As scientists struggle to count fish, and conservationists attempt to save them, America’s oldest fishing community – Gloucester, Massachusetts is dying. Fishermen are losing their livelihood and even their homes. Last year, NOAA imposed a historic cut to the cod quota — a 78% catch reduction. Then, on Nov. 10, 2014 — the U.S. government closed the Gulf of Maine.
FISH & MEN explores the forces threatening our commercial fishing industry and depicts how our choices as consumers impact markets and drive change. Finally, we hope the solutions featured in this film will spark a movement to improve food safety, save jobs and protect the marine environment.

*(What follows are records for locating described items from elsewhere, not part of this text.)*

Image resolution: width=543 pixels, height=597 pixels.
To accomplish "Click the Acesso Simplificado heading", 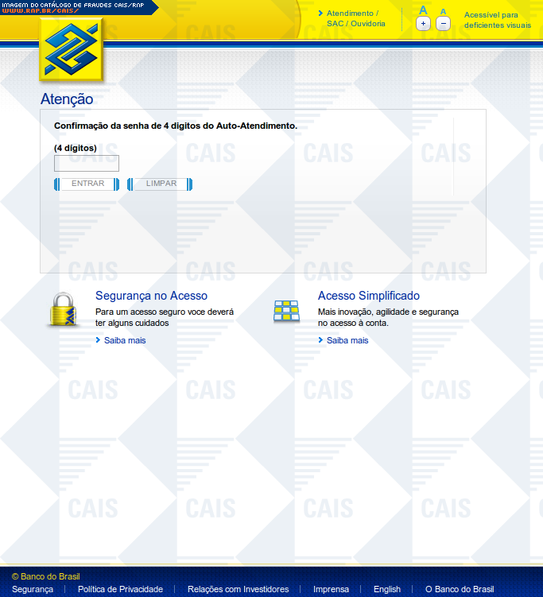I will [368, 296].
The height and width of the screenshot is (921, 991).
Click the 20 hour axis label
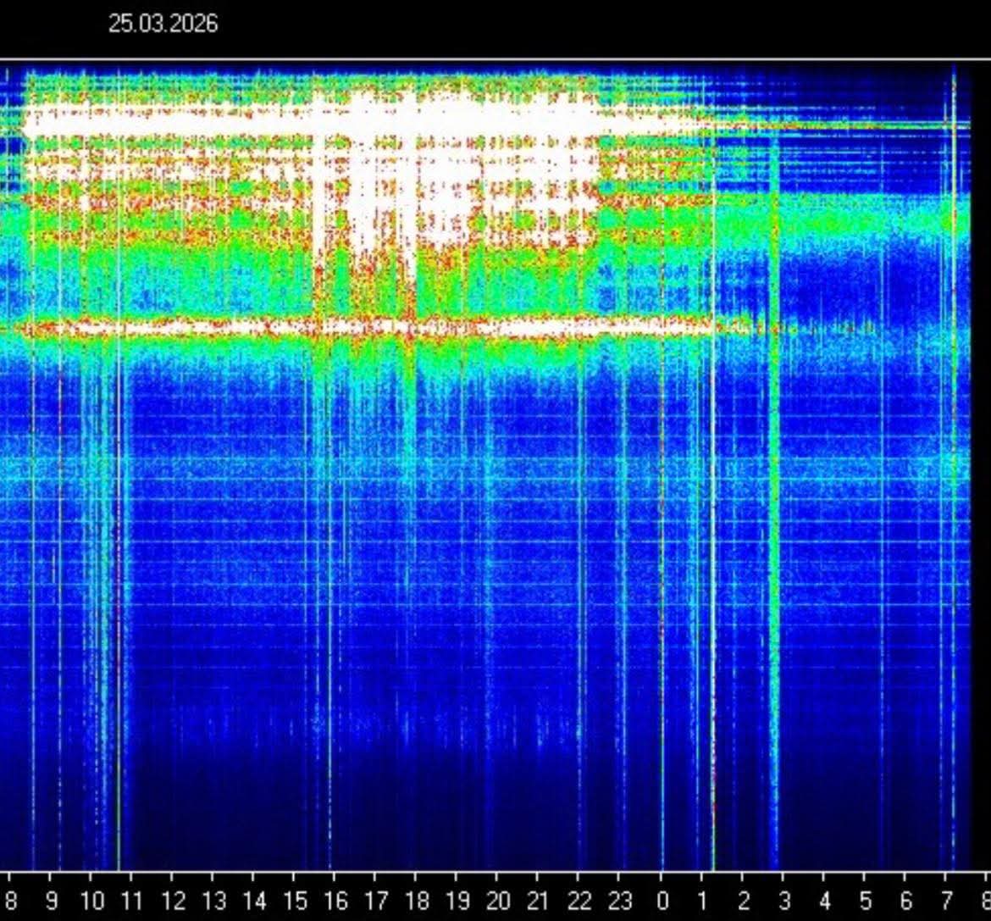[x=498, y=900]
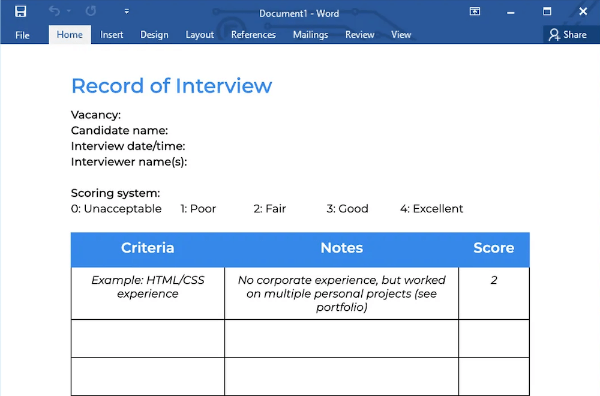Click the Share person icon
Viewport: 600px width, 396px height.
coord(555,34)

We will take our audience on a global journey. Preserving species, thriving fishermen, and feeding the world are all possible. This film spells out to consumers where their fish comes from, who is catching it, and how it lands on their plate. But it goes even further. To show how and why we must change the way we currently supply seafood in the United States today.
The Problems
“We’re only willing to eat a certain number of species. And so what we’ve done is create an entire irrational economy that’s based on demand instead of what the oceans can sustainably supply.”
– Barton Seaver
Chef, Author, and Director of Sustainable Seafood at Harvard University School of Public Health
The hidden story no one is talking about
Cheap imported fish continues to flood U.S. markets. In fact, 91% of the seafood Americans eat is imported — and only 1% is inspected by the FDA. Even in coastal towns, fish fed to schoolchildren and consumed in most restaurants is imported from thousands of miles away, frozen and thawed. Meanwhile, the bounty of healthy fish that might be sustainably fished from the thousands of miles of pristine coastline of the United States is being suppressed.
The Solutions
Great models already exist.
In Iceland and Norway, cod has been brought back from the brink of collapse. Models built upon innovation, collaboration and an entrepreneurial spirit are spawning new opportunities where a “more from less” approach means efficiency and profitability. Here in the U.S., forward-thinking fishermen are working with sustainbly-minded celebrity chefs in New York and Los Angeles to form business partnerships that bring locally harvested seafood direct to restaurants and consumers, reducing the supply chain and sparking a new model for the future. New frontiers in aquaculture promise environmentally sustainable food and jobs. Public health safety by harvesting the abundantly available domestic fish, along with improvements in the regulation of imported seafood by increasing inspections, enacting traceability requirements and implementing consistent sustainability standards.
Aquapod™ Net Pens by Steve Page of Ocean Farm Technologies Inc.
This film is about learning what is, and how things ought to be and can be, with enough consumer awareness and enough political will. This film is urgently needed to spark a long overdue national conversation and change fish consumption in the United States.